It adds up fast. Here’s where it usually breaks down in real life.
- Pages get re-audited inconsistently, so you can’t tell what changed versus what you just missed last time.
- On-page data is gathered from multiple places, which means copy-paste errors and mismatched snapshots.
- Insights live in someone’s head or in a one-off doc, so the team has no shared history to act on.
- You find problems late because nobody is notified when a scheduled review actually finishes.
The Fix: Automated SEO watchlist audits logged in Google Sheets
This workflow turns your “list of important pages” into a living audit system. Every five days, it pulls URLs from a Google Sheet, checks each page with Decodo to collect live on-page signals (metadata, headings, links, schema, and performance-related signals like Core Web Vitals), then sends that structured page data into an AI review step for scoring and commentary. The AI output is forced into clean JSON, so you don’t end up with messy paragraphs you can’t sort or filter. Finally, it appends a fresh row of results back into Google Sheets and sends a Telegram message when the run completes. You get a running timeline of SEO health without rebuilding the same report over and over.
The workflow starts on a schedule, reads your watchlist, and processes URLs in batches so it stays stable even as your list grows. Decodo captures the “what’s on the page right now,” and the Gemini-based analysis explains why that matters and what to look at next. Your sheet becomes the single source of truth.
What Changes: Before vs. After
| What This Eliminates | Impact You’ll See |
|---|---|
|
|
Real-World Impact
Say you monitor 30 key URLs. A manual mini-audit is often about 5 minutes per page (open, check title/meta/H1, skim links/performance, paste notes), so you’re looking at roughly 2.5 hours every run. This workflow runs automatically every five days: you spend maybe 10 minutes maintaining the URL list, then you just wait for the Telegram “done” message. That’s about 2 hours back each cycle, and you also gain an audit trail you can share without rewriting anything.
Requirements
- n8n instance (try n8n Cloud free)
- Self-hosting option if you prefer (Hostinger works well)

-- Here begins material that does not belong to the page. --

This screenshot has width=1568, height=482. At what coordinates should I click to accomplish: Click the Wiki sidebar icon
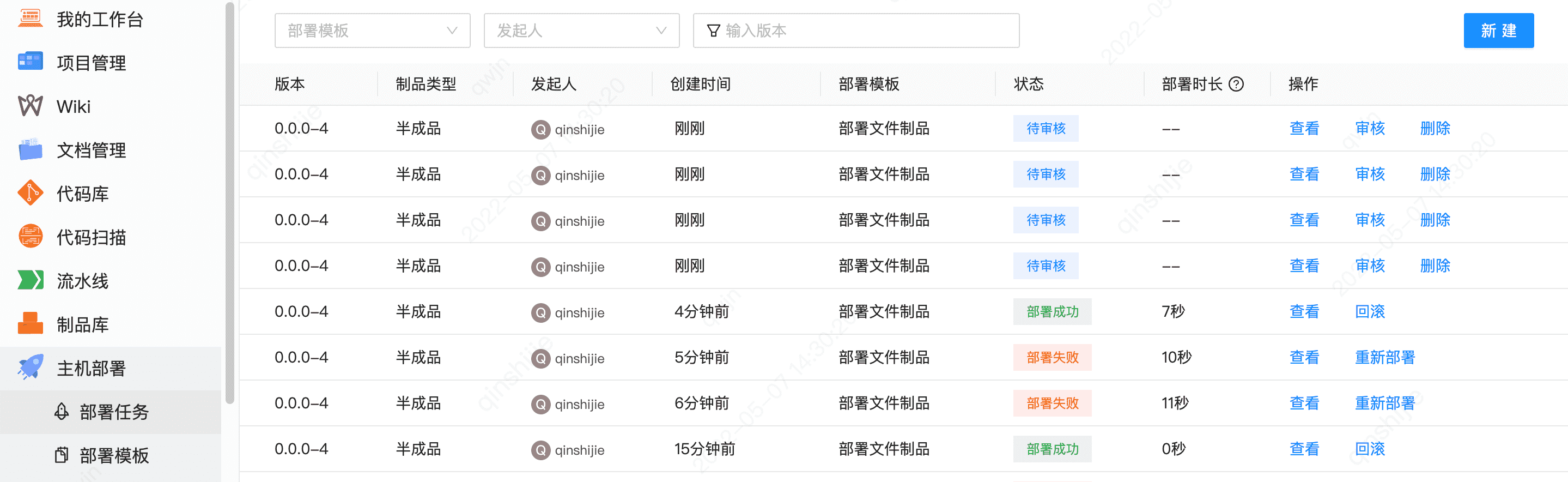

- Decodo for live page inspection and extraction.
- Google Sheets to store the URL watchlist and results history.
- Telegram to notify the team when runs complete.
- Decodo API credentials (get them from your Decodo dashboard).
Skill level: Intermediate. You’ll connect accounts, paste API keys, and be comfortable editing a prompt and a few sheet columns.
Need help implementing this? Talk to an automation expert (free 15-minute consultation).
The Workflow Flow
A scheduled run kicks things off. The workflow starts automatically every five days, so your monitoring doesn’t depend on someone remembering a recurring task.
Your Google Sheet becomes the source list. It reads the URL watchlist from Google Sheets, then loops through each row in controlled batches to keep execution reliable.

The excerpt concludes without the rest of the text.